*** Listed records Section Begins ***
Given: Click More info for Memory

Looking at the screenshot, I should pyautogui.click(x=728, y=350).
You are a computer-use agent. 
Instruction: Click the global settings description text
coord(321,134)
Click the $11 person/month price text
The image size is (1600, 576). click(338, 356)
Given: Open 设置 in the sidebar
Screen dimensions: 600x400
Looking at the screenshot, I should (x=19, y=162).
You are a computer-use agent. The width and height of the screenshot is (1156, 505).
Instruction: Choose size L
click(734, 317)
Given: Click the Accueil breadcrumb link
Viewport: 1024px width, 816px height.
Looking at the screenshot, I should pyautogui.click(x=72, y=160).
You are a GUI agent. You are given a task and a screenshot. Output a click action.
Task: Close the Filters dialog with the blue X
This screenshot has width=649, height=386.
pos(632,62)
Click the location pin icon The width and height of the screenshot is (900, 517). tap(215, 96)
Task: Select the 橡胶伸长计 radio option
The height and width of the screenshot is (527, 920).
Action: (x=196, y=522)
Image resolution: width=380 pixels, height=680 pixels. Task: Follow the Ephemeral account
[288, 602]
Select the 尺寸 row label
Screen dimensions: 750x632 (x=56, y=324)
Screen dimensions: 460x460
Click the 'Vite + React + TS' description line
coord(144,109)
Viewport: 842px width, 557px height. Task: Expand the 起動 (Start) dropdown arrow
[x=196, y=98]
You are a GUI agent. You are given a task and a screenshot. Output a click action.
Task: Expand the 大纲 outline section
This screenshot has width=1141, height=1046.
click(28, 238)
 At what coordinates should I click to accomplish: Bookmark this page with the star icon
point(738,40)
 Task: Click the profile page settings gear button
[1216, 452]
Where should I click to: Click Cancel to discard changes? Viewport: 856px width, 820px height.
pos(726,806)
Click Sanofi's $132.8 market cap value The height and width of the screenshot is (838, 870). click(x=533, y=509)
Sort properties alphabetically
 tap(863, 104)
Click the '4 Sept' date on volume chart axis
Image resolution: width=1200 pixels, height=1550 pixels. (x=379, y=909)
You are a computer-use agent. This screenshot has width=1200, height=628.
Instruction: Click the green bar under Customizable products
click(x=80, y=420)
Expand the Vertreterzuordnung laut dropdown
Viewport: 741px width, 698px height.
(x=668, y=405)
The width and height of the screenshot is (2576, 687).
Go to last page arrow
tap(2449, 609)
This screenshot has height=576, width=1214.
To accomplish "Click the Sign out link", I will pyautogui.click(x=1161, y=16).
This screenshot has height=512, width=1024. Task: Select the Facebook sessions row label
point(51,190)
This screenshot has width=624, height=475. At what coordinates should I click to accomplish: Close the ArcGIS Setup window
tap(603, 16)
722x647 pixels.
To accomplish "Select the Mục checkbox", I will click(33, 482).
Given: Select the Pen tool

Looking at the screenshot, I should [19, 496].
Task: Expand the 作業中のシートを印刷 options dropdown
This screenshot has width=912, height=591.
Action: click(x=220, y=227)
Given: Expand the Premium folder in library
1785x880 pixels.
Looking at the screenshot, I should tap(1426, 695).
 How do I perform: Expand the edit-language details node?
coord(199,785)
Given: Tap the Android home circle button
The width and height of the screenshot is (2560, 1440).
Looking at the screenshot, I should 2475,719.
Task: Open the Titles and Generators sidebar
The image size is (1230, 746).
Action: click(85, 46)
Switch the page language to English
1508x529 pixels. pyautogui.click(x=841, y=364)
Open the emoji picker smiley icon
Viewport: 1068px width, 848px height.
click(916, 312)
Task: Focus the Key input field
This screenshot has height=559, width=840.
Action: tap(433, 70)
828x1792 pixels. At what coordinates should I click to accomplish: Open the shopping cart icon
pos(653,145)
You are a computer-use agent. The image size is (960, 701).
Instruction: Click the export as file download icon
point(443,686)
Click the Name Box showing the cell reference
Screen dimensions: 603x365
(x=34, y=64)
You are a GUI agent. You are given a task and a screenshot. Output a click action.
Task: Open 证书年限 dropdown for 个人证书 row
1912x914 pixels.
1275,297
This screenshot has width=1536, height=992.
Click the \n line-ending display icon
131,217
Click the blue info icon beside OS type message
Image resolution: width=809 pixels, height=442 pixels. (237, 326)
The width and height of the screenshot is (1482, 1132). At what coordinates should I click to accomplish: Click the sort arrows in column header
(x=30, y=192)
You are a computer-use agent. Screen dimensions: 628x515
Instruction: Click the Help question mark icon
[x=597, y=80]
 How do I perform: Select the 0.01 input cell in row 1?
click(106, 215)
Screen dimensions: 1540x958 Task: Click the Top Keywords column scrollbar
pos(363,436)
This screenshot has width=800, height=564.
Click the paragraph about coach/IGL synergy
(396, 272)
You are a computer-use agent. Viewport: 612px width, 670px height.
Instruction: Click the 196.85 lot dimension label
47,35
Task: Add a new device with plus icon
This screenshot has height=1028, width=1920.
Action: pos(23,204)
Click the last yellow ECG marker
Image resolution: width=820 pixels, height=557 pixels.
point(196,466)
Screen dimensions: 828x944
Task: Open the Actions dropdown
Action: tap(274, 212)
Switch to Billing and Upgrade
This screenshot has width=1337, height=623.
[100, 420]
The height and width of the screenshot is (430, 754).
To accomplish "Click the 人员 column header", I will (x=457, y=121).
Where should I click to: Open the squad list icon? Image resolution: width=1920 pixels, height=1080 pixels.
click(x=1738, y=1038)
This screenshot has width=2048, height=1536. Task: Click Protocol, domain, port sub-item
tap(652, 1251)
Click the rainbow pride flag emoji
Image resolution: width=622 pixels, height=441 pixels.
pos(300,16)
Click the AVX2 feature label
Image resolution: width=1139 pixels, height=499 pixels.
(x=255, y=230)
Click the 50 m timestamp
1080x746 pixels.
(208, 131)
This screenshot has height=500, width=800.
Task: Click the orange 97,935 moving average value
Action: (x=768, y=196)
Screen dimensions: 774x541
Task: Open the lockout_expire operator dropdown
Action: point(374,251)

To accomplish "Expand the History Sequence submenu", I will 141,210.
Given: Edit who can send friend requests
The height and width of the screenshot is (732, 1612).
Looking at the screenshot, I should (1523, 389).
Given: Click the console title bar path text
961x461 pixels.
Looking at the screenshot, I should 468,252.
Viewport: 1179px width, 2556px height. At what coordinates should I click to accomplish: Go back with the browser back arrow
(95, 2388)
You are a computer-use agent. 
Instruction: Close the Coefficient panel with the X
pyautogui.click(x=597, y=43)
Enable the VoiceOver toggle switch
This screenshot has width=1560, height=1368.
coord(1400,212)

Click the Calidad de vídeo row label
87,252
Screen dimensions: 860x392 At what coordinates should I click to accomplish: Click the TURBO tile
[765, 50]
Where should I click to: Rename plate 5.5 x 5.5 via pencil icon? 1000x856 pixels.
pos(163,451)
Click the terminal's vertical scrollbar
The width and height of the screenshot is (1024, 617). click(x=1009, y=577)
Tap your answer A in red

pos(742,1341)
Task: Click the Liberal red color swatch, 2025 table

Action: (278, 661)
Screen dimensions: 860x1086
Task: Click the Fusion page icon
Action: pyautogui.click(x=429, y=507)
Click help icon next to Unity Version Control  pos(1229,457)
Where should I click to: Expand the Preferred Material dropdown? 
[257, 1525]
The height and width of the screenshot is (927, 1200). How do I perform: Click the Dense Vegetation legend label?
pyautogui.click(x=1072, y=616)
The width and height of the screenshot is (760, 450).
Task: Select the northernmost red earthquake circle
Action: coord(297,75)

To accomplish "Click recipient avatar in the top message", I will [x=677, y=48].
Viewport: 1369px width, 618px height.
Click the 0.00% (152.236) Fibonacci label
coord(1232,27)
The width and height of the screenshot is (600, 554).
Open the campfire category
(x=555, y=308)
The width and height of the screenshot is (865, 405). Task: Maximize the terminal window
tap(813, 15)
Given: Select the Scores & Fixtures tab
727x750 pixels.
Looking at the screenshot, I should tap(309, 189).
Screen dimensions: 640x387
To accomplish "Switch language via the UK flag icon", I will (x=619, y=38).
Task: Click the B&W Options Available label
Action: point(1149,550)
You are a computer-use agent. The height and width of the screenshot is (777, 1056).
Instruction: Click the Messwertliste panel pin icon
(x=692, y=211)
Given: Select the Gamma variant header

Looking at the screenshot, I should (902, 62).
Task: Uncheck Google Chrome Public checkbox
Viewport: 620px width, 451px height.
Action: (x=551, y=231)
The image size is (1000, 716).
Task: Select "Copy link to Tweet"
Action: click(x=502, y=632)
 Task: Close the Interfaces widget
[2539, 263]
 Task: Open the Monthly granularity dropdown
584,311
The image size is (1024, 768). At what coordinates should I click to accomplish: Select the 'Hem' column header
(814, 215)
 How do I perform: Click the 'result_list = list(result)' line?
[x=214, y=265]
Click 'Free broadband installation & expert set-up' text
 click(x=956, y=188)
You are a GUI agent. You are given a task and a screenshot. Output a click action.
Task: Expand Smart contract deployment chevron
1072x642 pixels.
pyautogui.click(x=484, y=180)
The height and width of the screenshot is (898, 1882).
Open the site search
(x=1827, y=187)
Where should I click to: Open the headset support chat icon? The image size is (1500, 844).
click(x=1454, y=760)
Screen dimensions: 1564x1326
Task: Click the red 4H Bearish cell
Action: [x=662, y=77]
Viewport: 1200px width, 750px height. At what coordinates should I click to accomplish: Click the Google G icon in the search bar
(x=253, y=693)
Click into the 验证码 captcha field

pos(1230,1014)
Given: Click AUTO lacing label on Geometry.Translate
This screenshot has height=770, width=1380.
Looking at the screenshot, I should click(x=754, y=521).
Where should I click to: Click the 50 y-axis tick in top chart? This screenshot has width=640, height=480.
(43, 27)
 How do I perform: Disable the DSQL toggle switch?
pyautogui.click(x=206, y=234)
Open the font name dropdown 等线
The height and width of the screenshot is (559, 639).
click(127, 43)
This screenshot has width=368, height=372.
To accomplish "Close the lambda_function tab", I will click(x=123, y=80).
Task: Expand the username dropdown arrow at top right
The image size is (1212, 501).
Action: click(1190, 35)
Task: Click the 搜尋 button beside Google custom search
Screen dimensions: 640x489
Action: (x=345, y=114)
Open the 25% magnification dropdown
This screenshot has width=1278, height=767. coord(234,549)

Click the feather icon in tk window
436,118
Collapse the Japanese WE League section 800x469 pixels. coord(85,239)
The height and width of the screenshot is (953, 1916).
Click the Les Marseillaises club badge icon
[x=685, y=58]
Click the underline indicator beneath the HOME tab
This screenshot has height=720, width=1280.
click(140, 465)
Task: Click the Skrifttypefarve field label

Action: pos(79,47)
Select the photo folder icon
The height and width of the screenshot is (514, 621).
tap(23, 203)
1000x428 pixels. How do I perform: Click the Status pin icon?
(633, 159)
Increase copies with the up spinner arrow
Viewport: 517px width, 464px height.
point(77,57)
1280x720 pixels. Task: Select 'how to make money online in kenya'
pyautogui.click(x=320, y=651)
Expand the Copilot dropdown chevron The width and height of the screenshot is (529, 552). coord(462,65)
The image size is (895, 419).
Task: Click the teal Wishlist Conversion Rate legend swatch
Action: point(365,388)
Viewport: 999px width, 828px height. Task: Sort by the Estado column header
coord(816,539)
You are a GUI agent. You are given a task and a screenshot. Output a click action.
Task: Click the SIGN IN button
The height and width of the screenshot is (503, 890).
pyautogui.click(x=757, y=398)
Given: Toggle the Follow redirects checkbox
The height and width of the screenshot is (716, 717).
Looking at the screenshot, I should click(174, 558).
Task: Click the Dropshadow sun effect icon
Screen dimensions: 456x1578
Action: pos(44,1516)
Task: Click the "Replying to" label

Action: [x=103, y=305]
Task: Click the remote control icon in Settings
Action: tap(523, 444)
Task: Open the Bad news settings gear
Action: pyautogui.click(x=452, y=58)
*** Listed records Section Ends ***
_The problem:_ The lines you return should be those above that contain the word "folder", every one of them.

_Solution to this task:_
Given: Expand the Premium folder in library
Select the photo folder icon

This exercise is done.